Knox Robinson Explains Delay

Okay, I received an email this morning from the publisher of Knox Robinson Publishing explaining the delay in sending the contract. She has been out of the office, but will send the contract when she returns. That's fine. I'm still very much excited about the prospect of receiving that contract, and reading it, and comparing it to others that I've received.

But at the same time, Knox Robinson is a larger publisher than most of the publishers from whom I've received contracts. I might say they are the largest. They have offices in London and New York, so that is evidence enough to believe it. My two current publishers, Melange and Penumbra are small independent POD publishers, and although I have a great relationship with both of them, and eternally grateful that they published my first two books, (first three books by next month,) I did have the goal to take a step up in publishers.

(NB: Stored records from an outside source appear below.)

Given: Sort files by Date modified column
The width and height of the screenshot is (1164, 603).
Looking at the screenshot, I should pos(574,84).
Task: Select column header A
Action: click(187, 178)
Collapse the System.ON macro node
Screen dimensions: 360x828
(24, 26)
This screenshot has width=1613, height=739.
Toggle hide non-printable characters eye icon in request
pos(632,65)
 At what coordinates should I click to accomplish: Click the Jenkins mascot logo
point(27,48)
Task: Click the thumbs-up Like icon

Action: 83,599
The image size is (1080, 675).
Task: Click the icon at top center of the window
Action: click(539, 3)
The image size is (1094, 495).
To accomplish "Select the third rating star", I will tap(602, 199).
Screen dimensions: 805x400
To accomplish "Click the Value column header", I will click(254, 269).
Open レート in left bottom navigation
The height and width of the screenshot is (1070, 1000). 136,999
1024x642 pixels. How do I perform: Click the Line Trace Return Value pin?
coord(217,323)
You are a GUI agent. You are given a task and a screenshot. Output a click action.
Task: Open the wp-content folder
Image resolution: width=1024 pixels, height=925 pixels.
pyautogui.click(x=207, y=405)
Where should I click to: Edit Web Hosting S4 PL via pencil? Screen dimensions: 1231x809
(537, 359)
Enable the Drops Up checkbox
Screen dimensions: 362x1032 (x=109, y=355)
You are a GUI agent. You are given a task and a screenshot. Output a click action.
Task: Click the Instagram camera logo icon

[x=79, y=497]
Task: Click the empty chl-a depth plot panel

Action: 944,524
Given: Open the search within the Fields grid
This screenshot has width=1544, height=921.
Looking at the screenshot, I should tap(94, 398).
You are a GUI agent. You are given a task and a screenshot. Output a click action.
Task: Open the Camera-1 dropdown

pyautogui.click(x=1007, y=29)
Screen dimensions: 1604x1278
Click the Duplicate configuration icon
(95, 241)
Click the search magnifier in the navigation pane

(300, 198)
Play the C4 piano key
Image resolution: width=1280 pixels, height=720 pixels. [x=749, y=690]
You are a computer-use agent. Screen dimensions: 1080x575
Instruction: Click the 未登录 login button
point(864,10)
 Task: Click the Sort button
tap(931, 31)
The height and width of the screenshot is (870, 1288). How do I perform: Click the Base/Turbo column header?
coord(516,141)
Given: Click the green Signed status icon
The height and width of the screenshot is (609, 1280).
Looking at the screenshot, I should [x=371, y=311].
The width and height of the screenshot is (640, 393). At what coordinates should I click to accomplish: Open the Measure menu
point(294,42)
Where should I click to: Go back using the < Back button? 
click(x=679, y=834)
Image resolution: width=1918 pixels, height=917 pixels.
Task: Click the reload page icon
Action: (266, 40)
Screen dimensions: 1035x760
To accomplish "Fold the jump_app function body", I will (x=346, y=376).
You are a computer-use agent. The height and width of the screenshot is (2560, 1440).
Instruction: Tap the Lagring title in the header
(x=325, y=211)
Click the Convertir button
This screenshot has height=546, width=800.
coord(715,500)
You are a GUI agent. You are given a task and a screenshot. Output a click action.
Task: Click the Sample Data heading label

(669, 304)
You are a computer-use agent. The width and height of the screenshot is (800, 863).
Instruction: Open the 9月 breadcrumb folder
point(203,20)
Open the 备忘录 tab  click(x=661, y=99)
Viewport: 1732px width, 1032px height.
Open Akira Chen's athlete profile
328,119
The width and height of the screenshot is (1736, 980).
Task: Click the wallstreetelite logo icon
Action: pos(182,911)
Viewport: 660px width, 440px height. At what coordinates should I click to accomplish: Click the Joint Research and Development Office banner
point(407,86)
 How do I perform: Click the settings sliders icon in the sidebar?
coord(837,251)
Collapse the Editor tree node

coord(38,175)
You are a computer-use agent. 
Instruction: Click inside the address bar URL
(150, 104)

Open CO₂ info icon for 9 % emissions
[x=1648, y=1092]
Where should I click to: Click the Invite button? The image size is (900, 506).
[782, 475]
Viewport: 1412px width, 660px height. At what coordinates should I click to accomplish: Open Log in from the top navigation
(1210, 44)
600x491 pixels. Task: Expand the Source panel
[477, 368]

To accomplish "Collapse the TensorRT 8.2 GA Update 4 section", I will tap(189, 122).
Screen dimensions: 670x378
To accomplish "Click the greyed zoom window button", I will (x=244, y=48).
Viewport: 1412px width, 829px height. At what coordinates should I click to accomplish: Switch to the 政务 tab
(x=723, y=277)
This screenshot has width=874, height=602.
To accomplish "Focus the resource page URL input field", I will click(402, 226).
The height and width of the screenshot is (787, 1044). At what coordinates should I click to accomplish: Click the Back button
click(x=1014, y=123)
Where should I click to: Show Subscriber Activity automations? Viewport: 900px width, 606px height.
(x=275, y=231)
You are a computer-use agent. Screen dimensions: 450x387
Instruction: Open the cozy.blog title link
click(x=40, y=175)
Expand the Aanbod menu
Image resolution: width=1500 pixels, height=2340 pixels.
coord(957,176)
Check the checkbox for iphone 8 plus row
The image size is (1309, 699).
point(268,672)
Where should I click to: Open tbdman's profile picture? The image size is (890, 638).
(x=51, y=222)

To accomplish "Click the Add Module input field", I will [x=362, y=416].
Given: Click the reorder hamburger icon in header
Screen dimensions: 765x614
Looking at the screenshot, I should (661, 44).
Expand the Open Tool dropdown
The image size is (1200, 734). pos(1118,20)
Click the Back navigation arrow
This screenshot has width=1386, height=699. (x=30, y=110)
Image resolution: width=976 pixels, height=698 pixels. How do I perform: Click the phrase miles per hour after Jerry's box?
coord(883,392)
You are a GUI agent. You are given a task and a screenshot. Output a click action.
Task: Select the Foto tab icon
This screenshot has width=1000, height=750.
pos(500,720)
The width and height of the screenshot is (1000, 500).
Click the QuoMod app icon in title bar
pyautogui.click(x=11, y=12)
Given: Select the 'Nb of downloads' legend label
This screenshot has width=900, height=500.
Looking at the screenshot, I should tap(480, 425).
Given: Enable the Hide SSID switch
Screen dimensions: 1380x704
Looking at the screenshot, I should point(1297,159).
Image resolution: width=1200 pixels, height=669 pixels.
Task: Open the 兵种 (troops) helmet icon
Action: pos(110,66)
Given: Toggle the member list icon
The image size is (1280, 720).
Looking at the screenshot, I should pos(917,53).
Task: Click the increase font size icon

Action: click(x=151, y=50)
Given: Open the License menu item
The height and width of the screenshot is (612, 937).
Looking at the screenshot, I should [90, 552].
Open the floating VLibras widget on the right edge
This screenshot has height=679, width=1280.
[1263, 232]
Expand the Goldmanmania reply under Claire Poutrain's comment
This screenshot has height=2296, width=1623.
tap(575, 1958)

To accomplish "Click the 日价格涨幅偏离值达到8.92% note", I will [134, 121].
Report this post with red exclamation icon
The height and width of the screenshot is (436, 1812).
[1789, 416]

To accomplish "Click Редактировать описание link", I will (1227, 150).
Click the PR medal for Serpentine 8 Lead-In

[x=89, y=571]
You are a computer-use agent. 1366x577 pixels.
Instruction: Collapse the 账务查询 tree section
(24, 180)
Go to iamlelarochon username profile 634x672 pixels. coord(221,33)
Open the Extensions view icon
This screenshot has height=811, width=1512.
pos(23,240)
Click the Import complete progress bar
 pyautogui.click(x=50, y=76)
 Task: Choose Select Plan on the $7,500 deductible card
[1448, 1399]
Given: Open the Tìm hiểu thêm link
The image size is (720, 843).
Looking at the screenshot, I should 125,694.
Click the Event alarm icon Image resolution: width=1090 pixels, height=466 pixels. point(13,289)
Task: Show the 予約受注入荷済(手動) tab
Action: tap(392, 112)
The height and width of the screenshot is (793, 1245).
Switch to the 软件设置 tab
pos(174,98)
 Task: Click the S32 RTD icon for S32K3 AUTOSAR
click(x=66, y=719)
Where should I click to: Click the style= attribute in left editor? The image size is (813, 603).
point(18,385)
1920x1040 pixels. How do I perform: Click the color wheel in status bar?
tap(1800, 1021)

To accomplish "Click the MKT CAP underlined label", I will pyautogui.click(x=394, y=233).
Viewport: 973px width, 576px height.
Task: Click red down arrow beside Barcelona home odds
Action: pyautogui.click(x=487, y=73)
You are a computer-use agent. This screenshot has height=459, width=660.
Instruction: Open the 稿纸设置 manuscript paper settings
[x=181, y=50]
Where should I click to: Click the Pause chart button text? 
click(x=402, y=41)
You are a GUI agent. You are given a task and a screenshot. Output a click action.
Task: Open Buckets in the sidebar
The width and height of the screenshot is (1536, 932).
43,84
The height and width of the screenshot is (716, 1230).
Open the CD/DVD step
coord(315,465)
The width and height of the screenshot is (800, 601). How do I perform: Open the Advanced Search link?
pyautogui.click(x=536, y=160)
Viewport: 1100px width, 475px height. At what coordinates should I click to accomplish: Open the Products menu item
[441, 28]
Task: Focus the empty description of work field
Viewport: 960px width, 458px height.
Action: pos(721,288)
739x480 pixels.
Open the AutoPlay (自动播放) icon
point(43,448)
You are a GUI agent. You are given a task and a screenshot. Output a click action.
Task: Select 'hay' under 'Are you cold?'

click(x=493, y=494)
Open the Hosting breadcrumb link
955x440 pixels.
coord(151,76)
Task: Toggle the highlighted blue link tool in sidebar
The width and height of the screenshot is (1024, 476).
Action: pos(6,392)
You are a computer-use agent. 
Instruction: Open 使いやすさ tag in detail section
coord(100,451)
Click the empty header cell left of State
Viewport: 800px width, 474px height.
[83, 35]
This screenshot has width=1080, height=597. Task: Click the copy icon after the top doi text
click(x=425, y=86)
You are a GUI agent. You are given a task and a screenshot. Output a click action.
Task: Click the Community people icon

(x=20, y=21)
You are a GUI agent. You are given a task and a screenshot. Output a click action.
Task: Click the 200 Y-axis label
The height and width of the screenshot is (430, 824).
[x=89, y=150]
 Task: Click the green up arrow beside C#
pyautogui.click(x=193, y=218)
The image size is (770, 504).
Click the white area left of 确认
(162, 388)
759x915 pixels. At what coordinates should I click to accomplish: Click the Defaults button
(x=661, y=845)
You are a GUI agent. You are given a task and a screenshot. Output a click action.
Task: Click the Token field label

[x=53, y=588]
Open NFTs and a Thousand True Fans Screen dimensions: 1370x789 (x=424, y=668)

And finding a publisher that was not POD will achieve that goal. Knox Robinson is a publisher who puts out hardback editions and gets their books in bookstores. That means Knox Robinson might be more the size of Cogito, or even larger. Cogito fit that description too, and I came very close to being published by them, having signed a contract with them for my second book, The Vase. But their contract was not a good one, and I'm hoping that Knox Robinson's contract will be better.

Still, like I said before, as an author striving for a non POD publisher, I might have to make concessions, like I did with Cogito. I have to believe that Knox Robinson will be a much better experience than the experience I had with Cogito.

For one thing, I never had any communication with the publisher at Cogito. I was only contacted by editors, including the acquisitions editor who was the one who offered the contract, and then another editor who was editing the manuscript. But it was only when the acquisitions editor contacted me about leaving Cogito did I realize that Cogito was having some in-house problems, and then the other editor told me she was suing them, so I realized I had to get out of there, and I did.

From the start, it's been the top person at Knox Robinson contacting me, and offering the contract, so that is a good thing. Better to be dealing with the top person, (known as the publisher,) like I did with Melange and Penumbra. Nothing like having a great relationship with the boss. So I'm looking forward to a great summer. More later.